Montag, 21. April 2014

Punk goes Pünktlichkeit - U.K. Subs

Das ist Anarchie! Sich wie üblich am punk-ademischen Viertel orientierend, nachdem Punkrock-Veranstaltungen immer mindestens eine Stunde später beginnen als angegeben, betritt der Rezensent an diesem Mittwoch, 19. Februar, so gegen 22 Uhr die Alte Hackerei auf dem Schlachthofgelände.  Nur um festzustellen, dass Ex-Adverts-Sänger T.V. Smith, Speerspitze des Essex-Akustik-Punks, die Bühne tatsächlich zur angekündigten Stunde betreten, seinen Auftritt also schon beendet hat. Wenn schon auf Unverlässlichkeit kein Verlass mehr ist, wer soll sich da noch zurecht finden?
Alle Erwartungen  erfüllen hingegen die U.K. Subs: Wenn man sagt, die seit 1976 mal mehr mal minder aktive Band haben noch mehr Menschen durchlaufen als die Drehtür eines mittelgroßen Einkaufszentrums, tut man den Briten gewiss kein unrecht. Neben Urgestein Charlie Harper (Gesang) gehören zur Subs Mark 183 Besetzung der alte Recke Alvin Gibbs am Bass, Jet (Gitarre) und der junge Jamie Oliver (Schlagzeug).
Mit seiner leicht altägyptisch anmutenden, blondierten Pony-Frisur sieht Harper zwar inzwischen aus wie ein gealterter David St. Hubbins, seinen Biss hat der Subs-Frontmann indes nicht verloren. Alte Hits wie „Warhead“, „Emotional Blackmail“, „Tomorrows Girls“ oder „Endangered Species“ trägt er mit derselben motzigen Verve vor, wie die neueren Songs.
Musikalisch bewegen sich die Subs irgendwo zwischen waghalsigen Steilkurven-Punk –Drummer Jamie droht sich beim Spielen selbst zu überholen – und Streetrock, dem Gitarrist Jets beißendes Spiel eine scharfe Ammoniak-Note verleiht. Klasse!
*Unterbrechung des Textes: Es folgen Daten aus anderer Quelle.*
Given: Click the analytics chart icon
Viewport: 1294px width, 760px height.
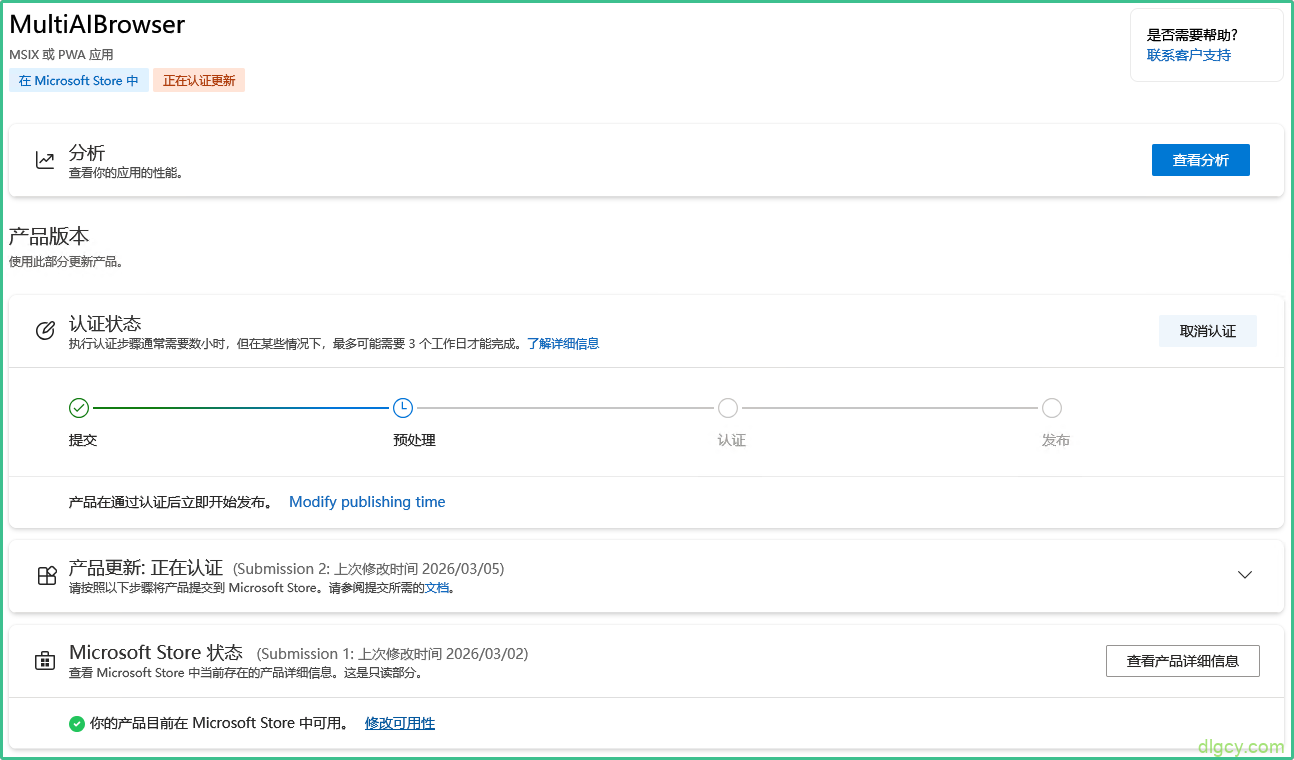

Das die Hackerei dicht gedrängt füllende Publikum – ein großer Teil trägt altersbedingt  Umkehr-Iro (Haare an den Schläfen, statt auf dem Schädelkamm) – ist ebenso hin und mitgerissen: Rempeltänze brechen aus, Bierduschen werden genommen, Mittelfinger gereckt.
Fazit eines gelungenen Abends: Pünktlichkeit und Punkspaß scheinen doch keine Gegensätze zu sein.